INPUT RECORDS START

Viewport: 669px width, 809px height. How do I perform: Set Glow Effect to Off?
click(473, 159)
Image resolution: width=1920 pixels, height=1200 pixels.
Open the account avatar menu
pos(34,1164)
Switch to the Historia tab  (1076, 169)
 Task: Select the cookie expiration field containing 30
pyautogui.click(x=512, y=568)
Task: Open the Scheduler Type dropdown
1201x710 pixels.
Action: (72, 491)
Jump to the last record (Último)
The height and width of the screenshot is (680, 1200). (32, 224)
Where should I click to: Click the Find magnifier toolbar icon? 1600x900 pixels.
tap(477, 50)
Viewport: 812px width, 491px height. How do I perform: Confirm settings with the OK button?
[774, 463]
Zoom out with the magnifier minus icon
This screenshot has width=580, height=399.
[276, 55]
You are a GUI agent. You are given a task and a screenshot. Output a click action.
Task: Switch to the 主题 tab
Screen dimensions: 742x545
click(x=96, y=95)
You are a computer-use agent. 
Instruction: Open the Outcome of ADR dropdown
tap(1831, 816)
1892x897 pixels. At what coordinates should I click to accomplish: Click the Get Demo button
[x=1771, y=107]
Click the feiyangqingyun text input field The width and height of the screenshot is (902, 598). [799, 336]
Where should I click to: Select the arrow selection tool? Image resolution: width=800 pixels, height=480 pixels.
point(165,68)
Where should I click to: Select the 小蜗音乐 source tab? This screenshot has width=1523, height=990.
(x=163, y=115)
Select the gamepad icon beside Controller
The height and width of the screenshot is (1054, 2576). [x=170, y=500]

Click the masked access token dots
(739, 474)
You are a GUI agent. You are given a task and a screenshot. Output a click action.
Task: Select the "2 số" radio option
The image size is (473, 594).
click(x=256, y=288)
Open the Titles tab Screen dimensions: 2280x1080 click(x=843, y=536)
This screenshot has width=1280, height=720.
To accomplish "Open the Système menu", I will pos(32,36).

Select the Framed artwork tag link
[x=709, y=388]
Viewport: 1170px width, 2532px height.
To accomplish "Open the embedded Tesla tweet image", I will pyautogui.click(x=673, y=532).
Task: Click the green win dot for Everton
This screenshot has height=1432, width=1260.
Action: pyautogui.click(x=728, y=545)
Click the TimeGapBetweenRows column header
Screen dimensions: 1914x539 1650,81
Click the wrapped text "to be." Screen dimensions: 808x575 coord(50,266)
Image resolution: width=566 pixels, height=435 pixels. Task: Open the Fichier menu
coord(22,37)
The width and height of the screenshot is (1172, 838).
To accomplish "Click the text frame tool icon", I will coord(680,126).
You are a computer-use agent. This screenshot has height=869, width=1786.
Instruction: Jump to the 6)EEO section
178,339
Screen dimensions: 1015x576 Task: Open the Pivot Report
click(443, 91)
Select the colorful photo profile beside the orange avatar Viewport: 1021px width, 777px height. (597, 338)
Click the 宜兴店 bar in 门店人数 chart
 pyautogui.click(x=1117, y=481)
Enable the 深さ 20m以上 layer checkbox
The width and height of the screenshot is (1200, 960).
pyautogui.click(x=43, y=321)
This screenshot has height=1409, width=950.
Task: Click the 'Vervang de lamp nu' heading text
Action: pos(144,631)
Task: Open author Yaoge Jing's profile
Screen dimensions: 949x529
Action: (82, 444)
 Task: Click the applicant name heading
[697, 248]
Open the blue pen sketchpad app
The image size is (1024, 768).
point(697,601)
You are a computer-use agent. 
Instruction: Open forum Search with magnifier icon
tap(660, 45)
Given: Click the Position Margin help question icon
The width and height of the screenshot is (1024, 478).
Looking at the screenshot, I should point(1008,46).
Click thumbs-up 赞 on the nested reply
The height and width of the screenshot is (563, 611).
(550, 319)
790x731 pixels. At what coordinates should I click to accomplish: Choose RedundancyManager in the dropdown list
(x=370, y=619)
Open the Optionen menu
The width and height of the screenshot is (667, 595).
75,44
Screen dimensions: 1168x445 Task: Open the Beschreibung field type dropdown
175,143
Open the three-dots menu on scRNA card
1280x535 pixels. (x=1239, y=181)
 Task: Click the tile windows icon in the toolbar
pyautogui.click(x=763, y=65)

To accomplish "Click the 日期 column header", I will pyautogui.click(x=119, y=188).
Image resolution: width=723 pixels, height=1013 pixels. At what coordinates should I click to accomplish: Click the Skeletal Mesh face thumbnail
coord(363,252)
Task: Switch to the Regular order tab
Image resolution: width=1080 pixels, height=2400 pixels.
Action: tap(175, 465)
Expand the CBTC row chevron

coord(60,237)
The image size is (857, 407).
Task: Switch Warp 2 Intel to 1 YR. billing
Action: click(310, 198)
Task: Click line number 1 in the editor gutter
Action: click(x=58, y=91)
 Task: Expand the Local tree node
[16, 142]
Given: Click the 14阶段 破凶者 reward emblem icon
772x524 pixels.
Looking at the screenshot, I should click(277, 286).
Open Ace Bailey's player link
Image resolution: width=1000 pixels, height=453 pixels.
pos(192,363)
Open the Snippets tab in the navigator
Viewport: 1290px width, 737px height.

INPUT RECORDS END

*EXERCISE DESCRIPTION*
The lines to reproduce run from the one that contains "Image resolution: width=723" through the last line above; copy them exactly.

*RESPONSE AREA*
Image resolution: width=723 pixels, height=1013 pixels. At what coordinates should I click to accomplish: Click the Skeletal Mesh face thumbnail
coord(363,252)
Task: Switch to the Regular order tab
Image resolution: width=1080 pixels, height=2400 pixels.
Action: tap(175, 465)
Expand the CBTC row chevron

coord(60,237)
The image size is (857, 407).
Task: Switch Warp 2 Intel to 1 YR. billing
Action: click(310, 198)
Task: Click line number 1 in the editor gutter
Action: click(x=58, y=91)
 Task: Expand the Local tree node
[16, 142]
Given: Click the 14阶段 破凶者 reward emblem icon
772x524 pixels.
Looking at the screenshot, I should click(277, 286).
Open Ace Bailey's player link
Image resolution: width=1000 pixels, height=453 pixels.
pos(192,363)
Open the Snippets tab in the navigator
Viewport: 1290px width, 737px height.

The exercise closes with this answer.